── Bacaan

Canting, air, ikan. Ketiganya memiliki makna tertentu dalam sebuah logo. Kreatif, adaptif, potensial. Sangat tepat menggambarkan Pekalongan sebagai Kota Batik yang dinamis. Dua simbol manusia, yang bermakna semangat dan kerja keras, yang melengkapinya semakin mempertegas harmonisasi antara manusia, alam, dan budaya di sana.
***
“Itu logo baru Pekalongan, Mba,” ujar pemandu saya, Mas Gandi, saat kami melewati sebuah spanduk besar di tepi jalan.
Sebuah ucapan selamat terhadap diresmikannya logo baru untuk Kota Pekalongan. Logo itu sangat unik, menurut saya, berbeda dengan logo-logo kota yang pernah saya lihat. Logo melingkar bernuansa oranye dan cokelat itu sekilas berbentuk seperti motif batik.
Obrolan kami terputus saat mobil memasuki halaman gedung. Ini kali pertama saya mengunjungi Museum Batik Pekalongan, yang terletak di Jalan Jetayu No. 3. Gedung tua khas Hindia Belanda menyambut saya dengan jemawa. Pilar-pilar tinggi dan jendela besar membuat saya merasa seperti kurcaci.
Museum yang diresmikan oleh Mantan Presiden SBY pada 12 Juli 2006 ini dahulunya, pada tahun 1906, merupakan kantor balai kota Pekalongan. Sebelumnya lagi adalah kantor keuangan pabrik gula milik pemerintah Kolonial Belanda. Tak heran, ciri khas bangunan Eropa terlihat begitu autentik. Serupa bangunan-bangunan kuno bercat putih yang terdapat di Kota Tua Jakarta.
Setelah mengisi daftar pengunjung, pemandu museum menggiring saya menuju sebuah pintu besar. Ia pun berpesan bahwa koleksi di ruangan ini, dan ruang-ruang pamer lainnya, tak boleh dipotret, tetapi saya diperbolehkan setelah mendapat izin khusus.
Saya pun mengamati koleksi bahan pembuat batik, canting dan malam, dan kain batik dari berbagai daerah, bahkan luar negeri, di ruangan yang bernama Ruang Pamer 1 ini. Selain canting berbagai ukuran, terdapat banyak informasi mengenai bahan alami penghasil malam yang menjadi unsur utama pembentuk batik, misalnya gondorukem atau getah pohon pinus, damar, dan lilin tawon.
Di hadapan saya terbentang kain batik beragam warna dan motif. Ada yang berasal dari Jambi, Bengkulu, Cirebon, Madura, Bali, dan tentunya tak ketinggalan koleksi lokal Pekalongan. Uniknya, di sini terdapat batik Pekalongan yang menggambarkan adegan gadis yang sedang bekerja, yang terinspirasi dari dongeng Cinderella dari Eropa. Batik yang diperkirakan dibuat pada tahun 1900-an ini sedang direproduksi.
Batik dari Bali yang colorful
Mungkin timbul pula pertanyaan, apakah Pekalongan tak punya batik khas atau autentik? Mengapa Pekalongan yang mendapat gelar Kota Batik di Indonesia, bukan Yogyakarta atau Solo, misalnya, yang juga menghasilkan batik?

────
── Data yang Ditampilkan

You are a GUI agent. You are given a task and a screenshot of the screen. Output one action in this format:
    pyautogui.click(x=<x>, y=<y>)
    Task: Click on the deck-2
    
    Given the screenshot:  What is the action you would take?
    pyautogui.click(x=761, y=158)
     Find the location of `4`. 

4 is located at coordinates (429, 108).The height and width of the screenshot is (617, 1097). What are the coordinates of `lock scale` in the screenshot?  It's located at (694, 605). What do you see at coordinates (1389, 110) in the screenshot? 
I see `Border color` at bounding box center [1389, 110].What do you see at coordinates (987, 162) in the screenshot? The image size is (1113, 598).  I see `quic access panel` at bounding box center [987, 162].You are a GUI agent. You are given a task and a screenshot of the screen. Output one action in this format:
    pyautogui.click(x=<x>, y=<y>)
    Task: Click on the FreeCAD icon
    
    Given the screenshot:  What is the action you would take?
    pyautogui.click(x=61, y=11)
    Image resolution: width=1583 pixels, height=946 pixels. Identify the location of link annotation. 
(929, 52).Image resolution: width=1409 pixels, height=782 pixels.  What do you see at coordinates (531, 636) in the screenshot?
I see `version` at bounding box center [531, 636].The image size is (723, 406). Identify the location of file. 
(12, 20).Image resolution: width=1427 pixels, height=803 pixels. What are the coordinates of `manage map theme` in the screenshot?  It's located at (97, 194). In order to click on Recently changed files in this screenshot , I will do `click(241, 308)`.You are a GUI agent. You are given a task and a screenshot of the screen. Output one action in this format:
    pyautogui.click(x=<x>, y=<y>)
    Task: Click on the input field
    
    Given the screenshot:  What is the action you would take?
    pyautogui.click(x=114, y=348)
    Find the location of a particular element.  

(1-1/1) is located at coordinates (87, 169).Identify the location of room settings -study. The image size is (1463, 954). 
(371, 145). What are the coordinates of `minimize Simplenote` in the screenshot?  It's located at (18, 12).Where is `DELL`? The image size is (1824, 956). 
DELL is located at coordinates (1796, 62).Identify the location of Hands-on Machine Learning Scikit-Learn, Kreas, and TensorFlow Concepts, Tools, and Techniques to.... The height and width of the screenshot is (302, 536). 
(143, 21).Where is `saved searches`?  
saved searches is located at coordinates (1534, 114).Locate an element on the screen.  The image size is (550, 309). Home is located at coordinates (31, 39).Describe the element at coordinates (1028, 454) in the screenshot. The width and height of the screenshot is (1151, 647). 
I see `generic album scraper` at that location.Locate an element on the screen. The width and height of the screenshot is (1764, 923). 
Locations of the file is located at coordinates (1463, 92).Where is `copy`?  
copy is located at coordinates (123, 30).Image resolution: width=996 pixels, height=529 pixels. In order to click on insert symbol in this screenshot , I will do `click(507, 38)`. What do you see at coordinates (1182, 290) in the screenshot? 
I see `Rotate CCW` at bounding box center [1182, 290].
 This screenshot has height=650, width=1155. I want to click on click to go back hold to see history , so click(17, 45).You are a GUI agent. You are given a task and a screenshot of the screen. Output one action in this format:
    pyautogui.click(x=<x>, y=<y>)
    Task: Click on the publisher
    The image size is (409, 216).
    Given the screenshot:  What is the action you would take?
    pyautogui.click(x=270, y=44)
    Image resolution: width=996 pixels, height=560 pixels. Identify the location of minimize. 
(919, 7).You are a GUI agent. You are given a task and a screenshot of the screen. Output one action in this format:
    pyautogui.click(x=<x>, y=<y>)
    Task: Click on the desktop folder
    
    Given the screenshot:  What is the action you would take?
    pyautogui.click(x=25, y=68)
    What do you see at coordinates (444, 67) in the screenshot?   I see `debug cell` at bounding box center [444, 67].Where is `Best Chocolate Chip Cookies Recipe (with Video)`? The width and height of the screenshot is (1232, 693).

────

Soal →
Tolong jawab pertanyaan berikut berdasarkan bacaan tentang Museum Batik Pekalongan di atas.
1. Di alamat mana Museum Batik Pekalongan berada?
2. Pada tanggal berapa museum itu diresmikan?
3. Bahan alami apa saja yang disebut sebagai penghasil malam?

Jawaban Soal →
1. Jalan Jetayu No. 3.
2. 12 Juli 2006.
3. Gondorukem atau getah pohon pinus, damar, dan lilin tawon.